• Things to do:
**A.** In the article on Facebook's Clear History tool, at which conference was the Clear History function announced?
**B.** From the article on Facebook's Clear History tool, retype everything from "The F8 conference" down to "made out to be.".

:: Text to read

The problem with the Facebook Clear History tool

Not quite the data deletion tool the social data giant is suggesting it to be?
27 August 2019

The problem with the Facebook Clear History tool

Last year, to limit the damage caused to Facebook by the Cambridge Analytica revelations, Mark Zuckerberg promised users they would be able to clear their browsing history on Facebook: “what you’ve clicked on, websites you’ve visited and so on.”

Facebook tracks what do you even when you’re not on Facebook. It does this using various tools, one of which— Login with Facebook— will be familiar. The other is Facebook Pixel, a tiny bit of code deposited on millions of websites that allows Facebook to see what you’re doing and so give you personalized ads.

The F8 conference at which he announced the Clear History function came at a time when Facebook was trying to navigate a storm of negative publicity. Zuckerberg had recently survived a two-day question-and-answer session on data collection before Congress, and it was clear that he needed to take some kind of action to reassure users and everyone else that Facebook was not the monster it had been made out to be.

But the new feature is unlikely to reassure those most concerned about Facebook’s data and privacy practices, and least of all lawmakers like Senator Elizabeth Warren, who has parked her tanks on Mark Zuckerberg’s lawn.

::::
:: Raw data

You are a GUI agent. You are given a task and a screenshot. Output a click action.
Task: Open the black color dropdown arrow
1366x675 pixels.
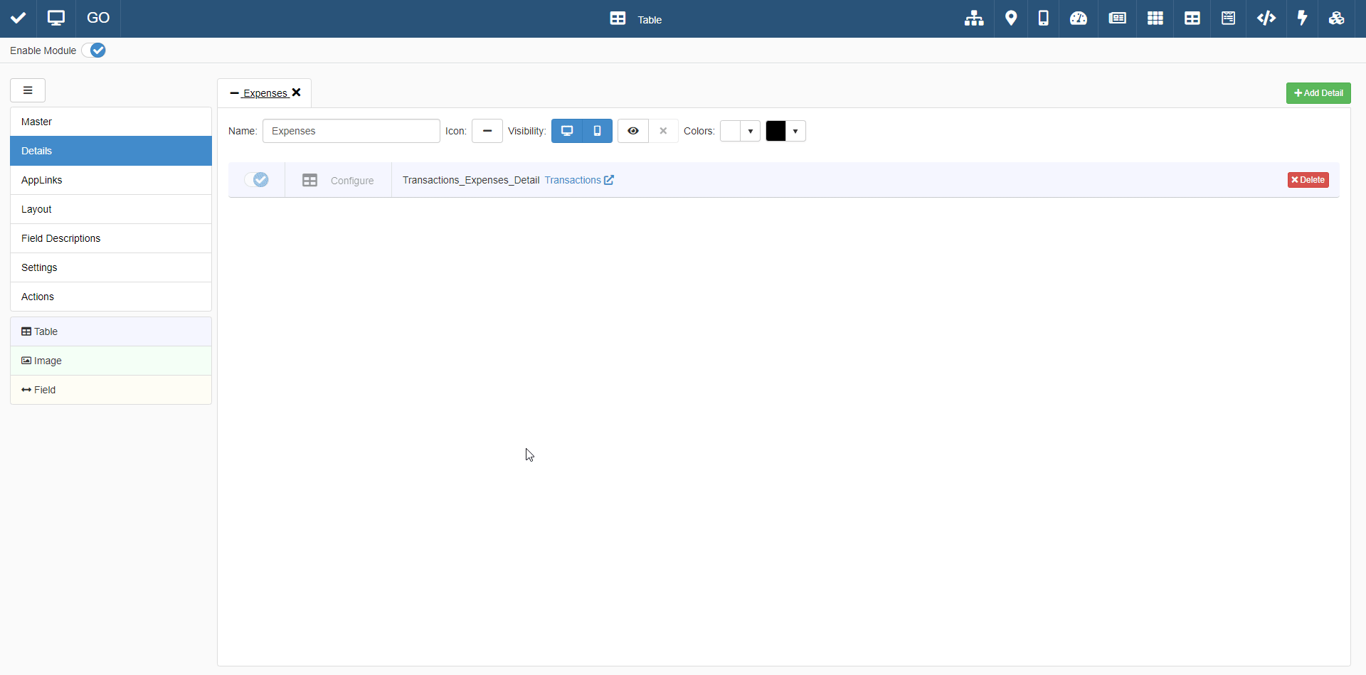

::::

• Expected answers:
**A.** The F8 conference.

**B.**
The F8 conference at which he announced the Clear History function came at a time when Facebook was trying to navigate a storm of negative publicity. Zuckerberg had recently survived a two-day question-and-answer session on data collection before Congress, and it was clear that he needed to take some kind of action to reassure users and everyone else that Facebook was not the monster it had been made out to be.